#### **Task 1**
 - Implement a LSTM (LSTM() and/or LSTMCell()) from scratch
 - Implement a Convolutional LSTM (ConvLSTM() and/or ConvLSTMCell()) from scratch

In [None]:
import os
from tqdm import tqdm
import numpy as np
import matplotlib.pyplot as plt
import torch
import torch.nn as nn
import torch.nn.functional as F
import torchvision
from torchvision import datasets, models, transforms

In [None]:
class ConvLSTMCell(nn.Module):

    def __init__(self, input_size, hidden_size,kernel_size=3,padding=1, bias=True):
        """
        Initialize ConvLSTM cell.

        Parameters
        ----------
        input_size: int
            Number of channels of input tensor.
        hidden_size: int
            Number of channels of hidden state.
        kernel_size: (int, int)
            Size of the convolutional kernel.
        bias: bool
            Whether or not to add the bias.
        """

        super(ConvLSTMCell, self).__init__()
        
        self.input_size = input_size
        self.hidden_size = hidden_size
        
        # Linear layer to compute all gates at once
        # Note: 4 * hidden_size for i, f, o, g (input, forget, output, candidate)
        
        self.f_t = nn.Conv1d(in_channels=input_size + hidden_size,
        out_channels=hidden_size,  # Matches hidden state dim
        kernel_size=kernel_size,
        padding=padding,
        bias=bias # To maintain spatial dims
        )
        self.i_t =nn.Conv1d(in_channels=input_size + hidden_size,
        out_channels=hidden_size,  # Matches hidden state dim
        kernel_size=kernel_size,
        padding=padding,
        bias=bias # To maintain spatial dims
        )

        self.c_hat_t =nn.Conv1d(in_channels=input_size + hidden_size,
        out_channels=hidden_size,  # Matches hidden state dim
        kernel_size=kernel_size,
        padding=padding,
        bias=bias # To maintain spatial dims
        )
        
        self.o_t = nn.Conv1d(in_channels=input_size + hidden_size,
        out_channels=hidden_size,  # Matches hidden state dim
        kernel_size=kernel_size,
        padding=padding,
        bias=bias # To maintain spatial dims
        )

        self.linear = nn.Linear(input_size + hidden_size, 4 * hidden_size)

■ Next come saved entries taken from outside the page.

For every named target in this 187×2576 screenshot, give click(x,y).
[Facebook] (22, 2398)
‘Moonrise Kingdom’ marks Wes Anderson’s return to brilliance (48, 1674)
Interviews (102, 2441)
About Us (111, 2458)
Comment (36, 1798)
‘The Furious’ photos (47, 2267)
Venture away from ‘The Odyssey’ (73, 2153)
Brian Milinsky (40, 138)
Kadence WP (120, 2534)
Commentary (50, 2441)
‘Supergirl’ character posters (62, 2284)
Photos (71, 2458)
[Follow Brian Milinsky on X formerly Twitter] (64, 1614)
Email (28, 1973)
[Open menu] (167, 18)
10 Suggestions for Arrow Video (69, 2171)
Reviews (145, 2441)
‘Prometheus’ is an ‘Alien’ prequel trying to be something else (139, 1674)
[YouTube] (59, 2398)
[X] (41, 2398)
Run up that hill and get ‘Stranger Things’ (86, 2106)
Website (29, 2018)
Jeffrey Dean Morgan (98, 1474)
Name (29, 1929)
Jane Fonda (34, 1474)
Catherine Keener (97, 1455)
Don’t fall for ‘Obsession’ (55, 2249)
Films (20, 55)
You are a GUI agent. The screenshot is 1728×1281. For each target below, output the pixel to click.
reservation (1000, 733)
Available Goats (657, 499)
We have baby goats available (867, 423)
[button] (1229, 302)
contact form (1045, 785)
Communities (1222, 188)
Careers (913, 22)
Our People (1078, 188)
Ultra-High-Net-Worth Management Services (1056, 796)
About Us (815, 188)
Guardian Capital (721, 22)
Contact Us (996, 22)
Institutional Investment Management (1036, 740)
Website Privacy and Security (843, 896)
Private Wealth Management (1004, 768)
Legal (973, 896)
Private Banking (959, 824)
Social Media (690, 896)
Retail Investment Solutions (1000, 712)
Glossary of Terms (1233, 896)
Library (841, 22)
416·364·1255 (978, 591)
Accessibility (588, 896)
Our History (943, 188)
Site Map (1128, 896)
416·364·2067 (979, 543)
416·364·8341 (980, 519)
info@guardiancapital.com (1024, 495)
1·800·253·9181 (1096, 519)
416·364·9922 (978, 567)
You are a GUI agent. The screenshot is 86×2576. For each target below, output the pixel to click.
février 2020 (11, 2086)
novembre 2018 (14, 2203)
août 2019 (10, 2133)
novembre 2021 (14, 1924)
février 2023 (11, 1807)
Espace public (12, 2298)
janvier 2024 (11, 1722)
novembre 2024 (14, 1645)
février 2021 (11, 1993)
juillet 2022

    def forward(self, input_tensor, cur_state):
        h_cur, c_cur = cur_state

        combined = torch.cat([input_tensor, h_cur], dim=1)  # concatenate along channel axis

        
        gates = self.linear(combined)  # Shape: (batch, 4 * hidden_size)
        
        # Split into input, forget, output, and candidate gates
        #cc_i, cc_f, cc_o, cc_g = gates.chunk(4, dim=1)  # Each shape: (batch, hidden_size)
        
        f_t=torch.sigmoid(self.f_t(combined).T)
        i_t=torch.sigmoid(self.i_t(combined).T)
        c_hat_t=torch.tanh(self.c_hat_t(combined).T)
        o_t=torch.sigmoid(self.o_t(combined).T)
        
        c_t=f_t*c_cur+i_t*c_hat_t
        h_t=o_t*torch.tanh(c_t)
        
        return h_t, c_t

    def init_hidden(self, batch_size, image_size):
        height, width = image_size
        return (torch.zeros(batch_size, self.hidden_size, height, width, device=self.conv.weight.device),
                torch.zeros(batch_size, self.hidden_size, height, width, device=self.conv.weight.device))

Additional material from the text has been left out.